In StreamPoseML, annotations are JSON files that label segments of video data with specific categories or classes. These labels are used to:

  1. Identify meaningful actions or poses in videos

  2. Provide ground truth for supervised machine learning

  3. Associate pose keypoint data with specific labels for training

Annotation File Format

Annotations in StreamPoseML use a structured JSON format.
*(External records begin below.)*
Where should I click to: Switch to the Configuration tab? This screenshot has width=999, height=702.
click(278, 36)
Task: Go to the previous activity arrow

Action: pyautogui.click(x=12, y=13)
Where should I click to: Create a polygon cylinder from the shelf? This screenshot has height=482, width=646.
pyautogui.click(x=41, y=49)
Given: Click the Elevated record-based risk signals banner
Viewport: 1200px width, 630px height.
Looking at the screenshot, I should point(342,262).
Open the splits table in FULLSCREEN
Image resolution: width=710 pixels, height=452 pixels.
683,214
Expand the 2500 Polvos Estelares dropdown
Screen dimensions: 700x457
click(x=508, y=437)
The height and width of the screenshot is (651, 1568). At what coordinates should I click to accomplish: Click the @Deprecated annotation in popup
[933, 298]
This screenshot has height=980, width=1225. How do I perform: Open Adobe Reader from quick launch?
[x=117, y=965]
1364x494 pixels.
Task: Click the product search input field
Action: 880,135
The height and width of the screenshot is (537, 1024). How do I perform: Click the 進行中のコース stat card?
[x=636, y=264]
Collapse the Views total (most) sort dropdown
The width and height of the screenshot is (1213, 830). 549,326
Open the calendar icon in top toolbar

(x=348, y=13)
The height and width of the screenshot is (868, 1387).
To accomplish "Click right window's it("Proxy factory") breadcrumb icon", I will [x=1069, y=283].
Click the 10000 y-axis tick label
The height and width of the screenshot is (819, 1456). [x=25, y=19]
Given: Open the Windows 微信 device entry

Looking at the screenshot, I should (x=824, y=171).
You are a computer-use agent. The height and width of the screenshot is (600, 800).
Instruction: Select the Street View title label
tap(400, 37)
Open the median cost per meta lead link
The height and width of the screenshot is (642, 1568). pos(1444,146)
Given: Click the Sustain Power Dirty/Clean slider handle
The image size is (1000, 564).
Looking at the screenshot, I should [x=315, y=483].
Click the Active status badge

Each annotation file corresponds to a video and contains:

{
  "name": "example_video.mp4",
  "annotations": [
    {
      "label": "Right Step",
      "metadata": {
        "system": {
          "startTime": 0.233,
          "endTime": 1.635,
          "frame": 7,
          "endFrame": 49
        }
      }
    },
    {
      "label": "Successful Weight Transfer",
      "metadata": {
        "system": {
          "startTime": 0.233,
          "endTime": 1.635,
          "frame": 7,
          "endFrame": 49
        }
      }
    }
    // Additional annotations...
  ],
  "annotationsCount": 12,
  "annotated": true
}

Key components:

  • name: The name of the video file this annotation corresponds to

  • annotations: An array of individual annotations

  • label: The class or category of the annotation (e.g., “Right Step”)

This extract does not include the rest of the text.